The Tamil Nadu e-Governance Agency (TNeGA) has developed an artificial intelligence (AI)-based mobile application, ePaarwai, which can help screen a large number of people for cataracts. By addressing resource constraints in cataract detection, it aims to eradicate preventive blindness in the state.
India has about 4.7 million vision-impaired people, and about 66% of them lose their eyesight due to cataracts. Undiagnosed cataracts remain a huge problem especially in rural areas and among low-income settlements in urban areas, owing to the lack of trained professionals and other resources, a news report explained. The use of AI to fight cataracts is low when compared to other major age-related eye diseases, such as diabetic retinopathy, macular degeneration, and glaucoma.
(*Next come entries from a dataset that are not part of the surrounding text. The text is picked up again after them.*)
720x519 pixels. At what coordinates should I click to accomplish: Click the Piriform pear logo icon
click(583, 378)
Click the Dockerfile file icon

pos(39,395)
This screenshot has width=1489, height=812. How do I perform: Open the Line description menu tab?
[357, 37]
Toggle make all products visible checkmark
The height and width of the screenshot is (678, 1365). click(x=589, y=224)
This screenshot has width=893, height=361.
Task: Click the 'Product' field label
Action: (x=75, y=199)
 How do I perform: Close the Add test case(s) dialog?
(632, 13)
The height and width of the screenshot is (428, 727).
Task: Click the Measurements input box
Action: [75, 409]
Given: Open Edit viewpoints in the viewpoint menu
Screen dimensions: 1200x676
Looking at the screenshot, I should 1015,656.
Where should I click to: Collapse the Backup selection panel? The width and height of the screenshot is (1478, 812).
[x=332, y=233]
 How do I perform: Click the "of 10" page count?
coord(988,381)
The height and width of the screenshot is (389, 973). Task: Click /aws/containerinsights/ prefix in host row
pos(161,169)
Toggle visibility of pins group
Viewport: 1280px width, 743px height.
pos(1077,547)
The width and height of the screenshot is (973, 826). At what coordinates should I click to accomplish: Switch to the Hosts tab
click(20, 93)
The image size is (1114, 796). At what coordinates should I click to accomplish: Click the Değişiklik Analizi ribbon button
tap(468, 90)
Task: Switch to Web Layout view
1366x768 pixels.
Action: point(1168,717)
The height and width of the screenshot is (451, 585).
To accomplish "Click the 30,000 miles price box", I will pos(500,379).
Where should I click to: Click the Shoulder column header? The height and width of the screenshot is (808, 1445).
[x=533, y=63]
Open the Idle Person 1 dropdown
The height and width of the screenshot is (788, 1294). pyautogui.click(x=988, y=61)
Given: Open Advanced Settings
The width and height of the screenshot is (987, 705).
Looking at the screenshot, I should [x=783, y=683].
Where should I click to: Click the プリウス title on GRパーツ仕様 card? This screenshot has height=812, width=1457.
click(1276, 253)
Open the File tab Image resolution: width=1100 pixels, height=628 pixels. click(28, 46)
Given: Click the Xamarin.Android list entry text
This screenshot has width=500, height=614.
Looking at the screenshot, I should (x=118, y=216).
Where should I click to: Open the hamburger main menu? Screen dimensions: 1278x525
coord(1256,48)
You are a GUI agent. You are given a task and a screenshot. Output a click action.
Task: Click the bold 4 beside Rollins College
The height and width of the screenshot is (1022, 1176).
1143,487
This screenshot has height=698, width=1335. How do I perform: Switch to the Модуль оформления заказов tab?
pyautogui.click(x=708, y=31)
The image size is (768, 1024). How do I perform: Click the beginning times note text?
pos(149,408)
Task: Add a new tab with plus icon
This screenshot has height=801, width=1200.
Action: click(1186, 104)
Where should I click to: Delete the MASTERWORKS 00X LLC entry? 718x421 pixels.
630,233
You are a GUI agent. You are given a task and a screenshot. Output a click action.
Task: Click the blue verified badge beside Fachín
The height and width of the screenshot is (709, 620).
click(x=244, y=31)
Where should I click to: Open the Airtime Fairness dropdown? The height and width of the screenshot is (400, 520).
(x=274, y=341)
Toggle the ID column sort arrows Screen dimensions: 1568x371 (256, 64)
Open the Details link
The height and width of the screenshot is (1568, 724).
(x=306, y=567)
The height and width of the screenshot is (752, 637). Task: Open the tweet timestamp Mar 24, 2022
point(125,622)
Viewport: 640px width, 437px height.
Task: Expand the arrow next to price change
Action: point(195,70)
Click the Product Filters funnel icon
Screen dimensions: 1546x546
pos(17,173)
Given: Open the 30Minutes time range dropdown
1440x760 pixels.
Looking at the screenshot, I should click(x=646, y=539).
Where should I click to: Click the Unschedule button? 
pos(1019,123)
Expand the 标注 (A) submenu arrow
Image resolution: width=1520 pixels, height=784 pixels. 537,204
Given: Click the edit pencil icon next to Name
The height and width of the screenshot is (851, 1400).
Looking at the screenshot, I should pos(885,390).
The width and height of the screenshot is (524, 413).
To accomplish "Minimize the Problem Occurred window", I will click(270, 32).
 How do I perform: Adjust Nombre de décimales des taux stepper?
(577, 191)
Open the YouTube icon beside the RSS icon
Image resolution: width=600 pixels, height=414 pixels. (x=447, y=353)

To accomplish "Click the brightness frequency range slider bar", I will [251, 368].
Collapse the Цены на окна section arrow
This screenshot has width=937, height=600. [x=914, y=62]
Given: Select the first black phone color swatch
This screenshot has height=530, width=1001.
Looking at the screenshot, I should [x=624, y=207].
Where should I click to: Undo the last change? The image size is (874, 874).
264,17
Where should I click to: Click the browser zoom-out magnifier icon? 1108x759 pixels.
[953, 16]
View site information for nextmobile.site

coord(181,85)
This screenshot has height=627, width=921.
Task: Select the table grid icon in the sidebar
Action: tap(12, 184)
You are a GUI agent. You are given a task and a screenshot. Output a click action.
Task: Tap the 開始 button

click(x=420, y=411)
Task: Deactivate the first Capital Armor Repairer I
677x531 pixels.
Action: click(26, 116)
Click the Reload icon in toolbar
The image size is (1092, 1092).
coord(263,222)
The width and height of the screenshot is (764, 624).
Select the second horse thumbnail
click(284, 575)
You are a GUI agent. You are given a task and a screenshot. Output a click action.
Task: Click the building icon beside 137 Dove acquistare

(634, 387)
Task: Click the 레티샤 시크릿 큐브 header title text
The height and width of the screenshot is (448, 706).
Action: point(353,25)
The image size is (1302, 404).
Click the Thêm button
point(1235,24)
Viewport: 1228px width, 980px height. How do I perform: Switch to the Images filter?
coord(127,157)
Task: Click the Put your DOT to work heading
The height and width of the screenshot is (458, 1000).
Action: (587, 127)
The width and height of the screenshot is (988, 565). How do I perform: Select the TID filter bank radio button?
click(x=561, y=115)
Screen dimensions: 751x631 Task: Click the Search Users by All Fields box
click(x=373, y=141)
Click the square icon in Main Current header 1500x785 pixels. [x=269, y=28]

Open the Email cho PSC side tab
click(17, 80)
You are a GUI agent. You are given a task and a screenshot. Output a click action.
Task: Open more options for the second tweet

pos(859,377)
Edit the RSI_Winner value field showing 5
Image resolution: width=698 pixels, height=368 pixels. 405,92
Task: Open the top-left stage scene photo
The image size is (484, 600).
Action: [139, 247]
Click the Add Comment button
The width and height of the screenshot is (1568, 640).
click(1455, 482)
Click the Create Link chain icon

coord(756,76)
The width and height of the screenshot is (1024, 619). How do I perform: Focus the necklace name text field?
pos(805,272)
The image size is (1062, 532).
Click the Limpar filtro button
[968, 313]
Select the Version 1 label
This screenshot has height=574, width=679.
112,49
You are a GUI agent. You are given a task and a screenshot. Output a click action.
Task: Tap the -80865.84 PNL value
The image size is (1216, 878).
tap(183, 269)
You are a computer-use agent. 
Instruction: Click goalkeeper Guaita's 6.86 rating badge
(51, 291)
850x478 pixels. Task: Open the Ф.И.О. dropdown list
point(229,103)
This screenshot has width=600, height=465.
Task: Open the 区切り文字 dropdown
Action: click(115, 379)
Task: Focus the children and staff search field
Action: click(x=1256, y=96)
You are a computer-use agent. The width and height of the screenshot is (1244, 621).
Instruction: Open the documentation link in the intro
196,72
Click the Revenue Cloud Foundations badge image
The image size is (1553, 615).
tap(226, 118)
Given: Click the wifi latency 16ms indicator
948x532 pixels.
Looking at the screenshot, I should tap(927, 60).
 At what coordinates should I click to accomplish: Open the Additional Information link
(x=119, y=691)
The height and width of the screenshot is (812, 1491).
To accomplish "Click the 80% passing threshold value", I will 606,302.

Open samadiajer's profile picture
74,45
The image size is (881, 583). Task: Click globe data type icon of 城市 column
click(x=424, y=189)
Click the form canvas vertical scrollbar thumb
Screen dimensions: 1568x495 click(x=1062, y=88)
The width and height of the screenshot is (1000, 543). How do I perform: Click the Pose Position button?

The app can be used for the preliminary screening of the eye by analysing a picture of the patient’s eye. It can also help identify what stage of cataract patients are in and whether or not they require surgery. ePaarwai is also designed to detect macular disintegration.
Diagnostic eye-care AI-based systems are trained with many pictures of the eye, following which the algorithms learn the difference between normal and abnormal images. Early diagnosis and treatment can prevent or minimise vision loss or impairment. The results of ePaarwai from field trials were encouraging. The app has the potential to prevent millions of senior citizens in rural and urban low-income settlements from losing their eyesight.
Launched with the help of the Tamil Nadu State Blind Control Society (TNSBCS), and for the state health department, the app is being tested in a few districts. Currently, TNSBCS does not have enough manpower to help detect the stages of surgery and is looking to tap AI, Santosh Mishra, the Chief Executive Officer of TNeGA, told reporters. There are only about 20,000 ophthalmologists for the 1.3 billion people in India.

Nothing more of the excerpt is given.